* Exercise instructions *
Transcribe every line of the records verbatim.

====

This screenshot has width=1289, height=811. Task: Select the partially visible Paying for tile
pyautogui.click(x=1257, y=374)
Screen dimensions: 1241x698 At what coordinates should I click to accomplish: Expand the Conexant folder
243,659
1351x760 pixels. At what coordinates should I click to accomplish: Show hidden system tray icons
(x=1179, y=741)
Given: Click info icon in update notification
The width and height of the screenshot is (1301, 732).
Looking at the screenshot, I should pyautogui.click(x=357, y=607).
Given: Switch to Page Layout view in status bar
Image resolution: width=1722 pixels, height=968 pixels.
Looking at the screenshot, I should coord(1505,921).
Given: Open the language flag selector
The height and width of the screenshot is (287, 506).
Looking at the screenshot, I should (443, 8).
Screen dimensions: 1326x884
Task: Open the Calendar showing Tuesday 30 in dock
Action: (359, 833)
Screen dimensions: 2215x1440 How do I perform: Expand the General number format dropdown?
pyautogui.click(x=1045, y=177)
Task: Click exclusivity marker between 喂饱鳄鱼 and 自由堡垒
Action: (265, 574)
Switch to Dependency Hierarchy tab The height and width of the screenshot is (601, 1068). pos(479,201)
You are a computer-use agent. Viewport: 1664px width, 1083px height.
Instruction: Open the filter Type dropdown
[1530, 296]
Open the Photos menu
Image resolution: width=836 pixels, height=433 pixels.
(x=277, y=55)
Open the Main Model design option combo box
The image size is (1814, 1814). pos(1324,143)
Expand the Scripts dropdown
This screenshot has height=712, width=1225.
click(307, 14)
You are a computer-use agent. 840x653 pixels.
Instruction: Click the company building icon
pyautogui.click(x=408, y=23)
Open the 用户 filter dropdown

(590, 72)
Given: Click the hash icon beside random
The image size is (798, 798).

====

* Answer for the task *
This screenshot has width=1289, height=811. Task: Select the partially visible Paying for tile
pyautogui.click(x=1257, y=374)
Screen dimensions: 1241x698 At what coordinates should I click to accomplish: Expand the Conexant folder
243,659
1351x760 pixels. At what coordinates should I click to accomplish: Show hidden system tray icons
(x=1179, y=741)
Given: Click info icon in update notification
The width and height of the screenshot is (1301, 732).
Looking at the screenshot, I should pyautogui.click(x=357, y=607).
Given: Switch to Page Layout view in status bar
Image resolution: width=1722 pixels, height=968 pixels.
Looking at the screenshot, I should coord(1505,921).
Given: Open the language flag selector
The height and width of the screenshot is (287, 506).
Looking at the screenshot, I should (443, 8).
Screen dimensions: 1326x884
Task: Open the Calendar showing Tuesday 30 in dock
Action: (359, 833)
Screen dimensions: 2215x1440 How do I perform: Expand the General number format dropdown?
pyautogui.click(x=1045, y=177)
Task: Click exclusivity marker between 喂饱鳄鱼 and 自由堡垒
Action: (265, 574)
Switch to Dependency Hierarchy tab The height and width of the screenshot is (601, 1068). pos(479,201)
You are a computer-use agent. Viewport: 1664px width, 1083px height.
Instruction: Open the filter Type dropdown
[1530, 296]
Open the Photos menu
Image resolution: width=836 pixels, height=433 pixels.
(x=277, y=55)
Open the Main Model design option combo box
The image size is (1814, 1814). pos(1324,143)
Expand the Scripts dropdown
This screenshot has height=712, width=1225.
click(307, 14)
You are a computer-use agent. 840x653 pixels.
Instruction: Click the company building icon
pyautogui.click(x=408, y=23)
Open the 用户 filter dropdown

(590, 72)
Given: Click the hash icon beside random
The image size is (798, 798).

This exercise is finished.